Walter P. Sheppard | Arlington, VA United States | 07/21/2006
(5 out of 5 stars)
"In spite of its obscurity and the way it was treated by the opening night audience, this is no dud. It doesn't show much of what was to come from Verdi, but it can certainly hold its head up very comfortably in the operatic world in which it first appeared. No, it's not dramatic; it's a comedy! It can easily be enjoyed by those who love the comic operas of Rossini and, especially, Donizetti. This is an excellent recording that I've been enjoying for years since its original release. Get it and enjoy!!"

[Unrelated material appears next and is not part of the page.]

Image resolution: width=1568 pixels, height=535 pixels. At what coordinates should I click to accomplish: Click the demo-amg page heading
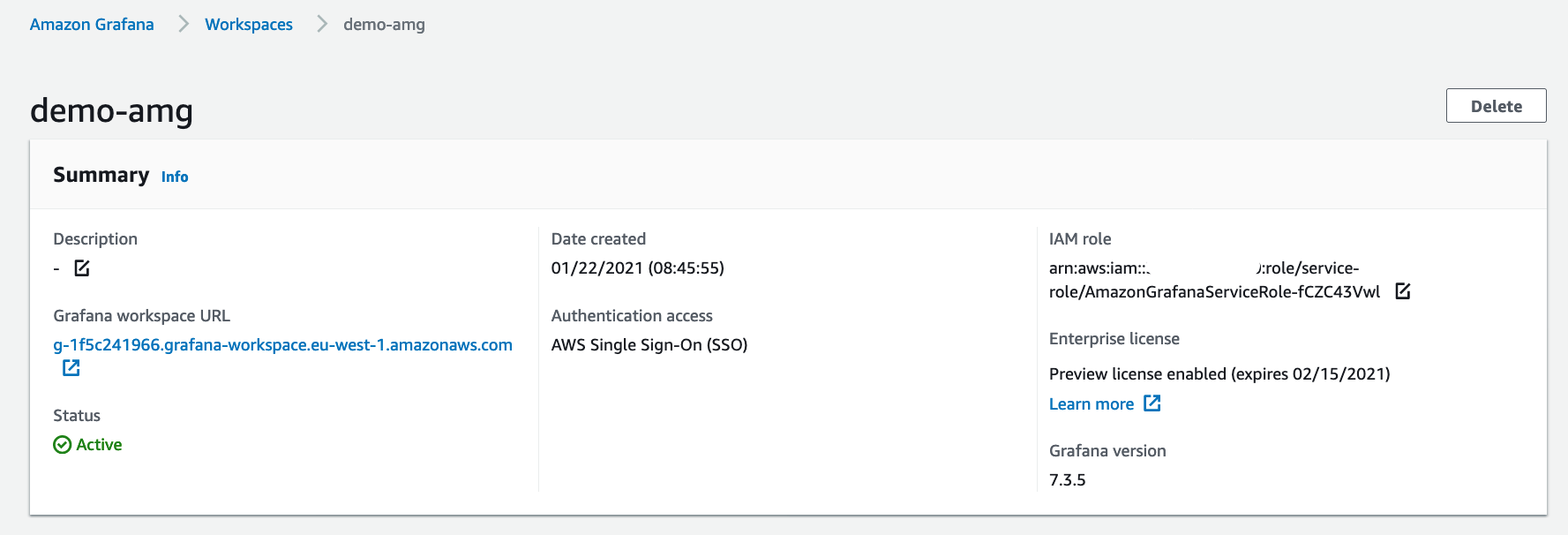pos(112,111)
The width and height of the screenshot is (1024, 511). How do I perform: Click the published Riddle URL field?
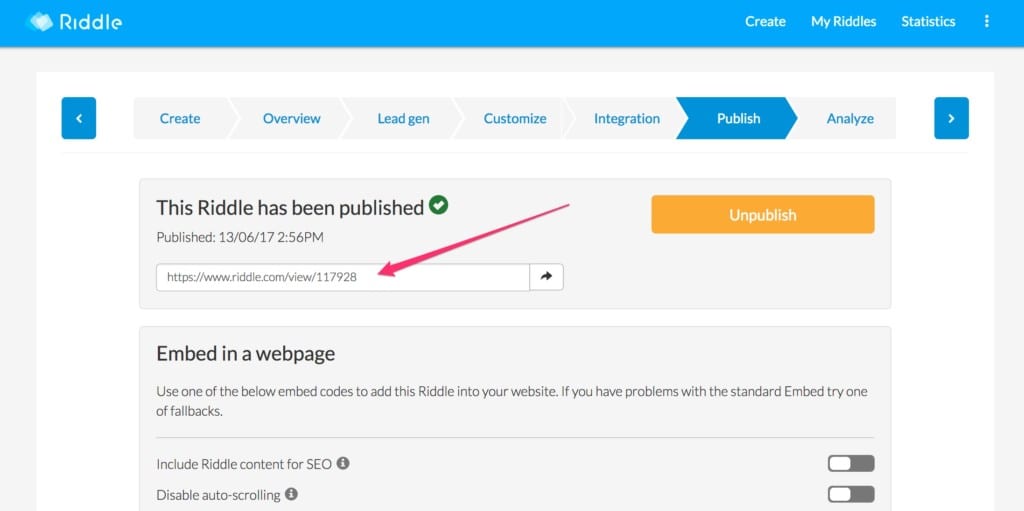pos(343,277)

Great to have in the collection, but...
David Cady | Jersey City, NJ USA | 09/10/2005
(2 out of 5 stars)
"Philips, conductor Lamberto Gardelli and a group of superb, dedicated singers (including Caballe, Ramey, Ricciarelli and -- most often -- Carreras) must be commended for bringing so many of Verdi's early works to light. (Some predate "Macbeth," some don't; all predate "Rigoletto.") I have their "Stiffelio," "I Due Foscari" and "Il Corsaro," each of which are as melodically and dramatically rich as anything Verdi ever composed. "Un Giorno di Regno," however, is not. It is his second produced work (immediately prior to "Nabucco") and doesn't even sound like Verdi, which is not in itself the major problem. ("Guillaume Tell" doesn't sound like Rossini, but it's a masterpiece.) Listening, one senses a talented young composer in over his head, trying desperately to come up with interesting musical ideas that will enliven a rickety libretto. Instead, the score is repetitive and overly complicated, with melodies going off in directions you're not expecting them to -- yet actually going nowhere. The fine singers (particularly Jessye Norman) do an admirable job, but the one thing this album proves is that a Verdian dud is just as undistinguished as one composed by second and third-rate composers."